* Activity
In the entries that follow, repeat exactly the lines from the one that has "Where should I" through the one that has "288x216 pixels. Task: Open", but omit pictures.

Segment Start: Excerpted records

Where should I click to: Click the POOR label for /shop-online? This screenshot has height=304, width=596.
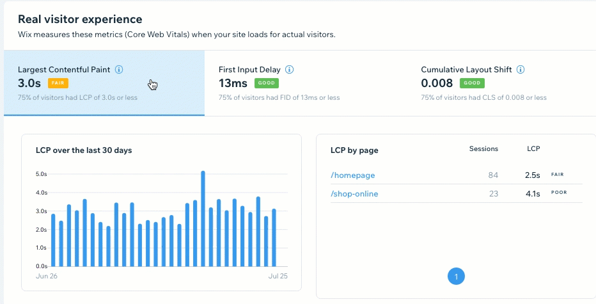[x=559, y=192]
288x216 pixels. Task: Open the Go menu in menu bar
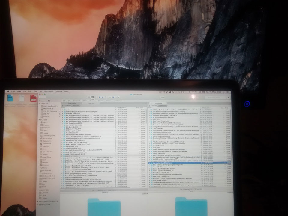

Segment End: Excerpted records
Segment Start: Excerpted records

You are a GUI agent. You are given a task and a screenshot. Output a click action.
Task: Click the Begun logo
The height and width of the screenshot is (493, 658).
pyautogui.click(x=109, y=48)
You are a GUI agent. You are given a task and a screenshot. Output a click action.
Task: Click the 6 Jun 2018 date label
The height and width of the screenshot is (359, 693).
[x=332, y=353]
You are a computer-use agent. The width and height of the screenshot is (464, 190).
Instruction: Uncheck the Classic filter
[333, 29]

Segment End: Excerpted records

* The completed task
Where should I click to: Click the POOR label for /shop-online? This screenshot has height=304, width=596.
[x=559, y=192]
288x216 pixels. Task: Open the Go menu in menu bar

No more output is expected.